━━━ Records provided

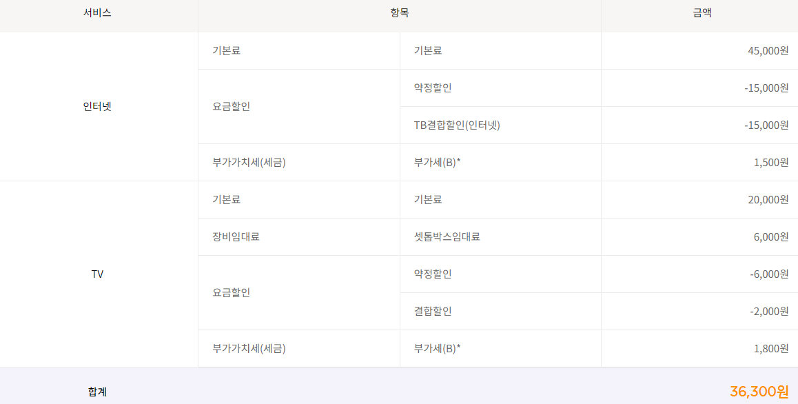Click the 부가가치세(세금) cell in the TV section
This screenshot has width=798, height=404.
[249, 349]
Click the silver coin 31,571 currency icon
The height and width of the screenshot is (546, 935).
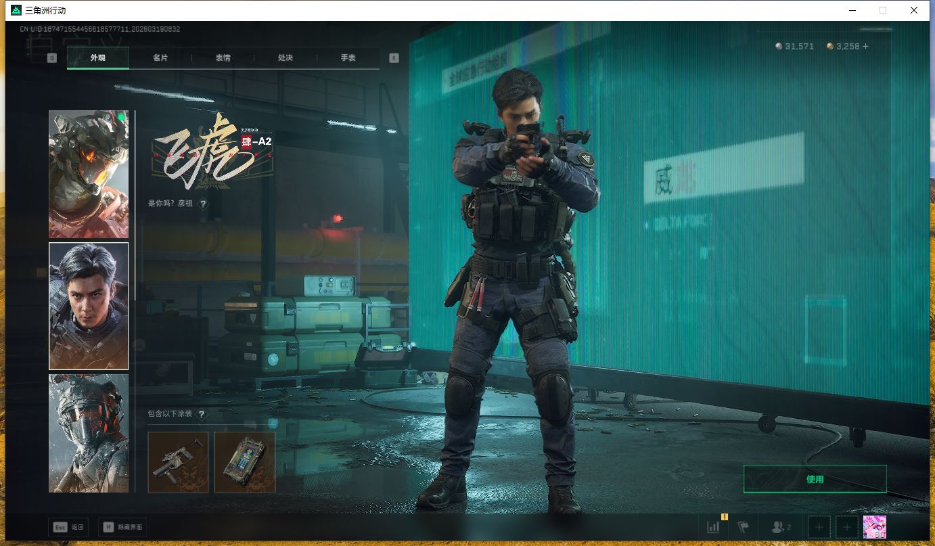point(779,46)
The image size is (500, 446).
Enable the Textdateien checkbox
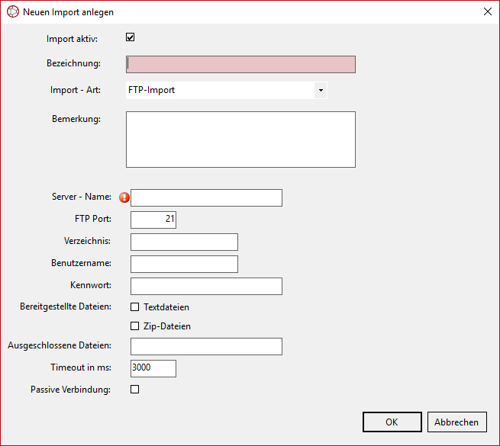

━━━━━━

Task instructions: Exact lines, nothing more: output the one with "Click the silver coin 31,571 currency icon" and every later line through the end of the data, skipping pictures.

Written reply:
Click the silver coin 31,571 currency icon
The height and width of the screenshot is (546, 935).
point(779,46)
The image size is (500, 446).
Enable the Textdateien checkbox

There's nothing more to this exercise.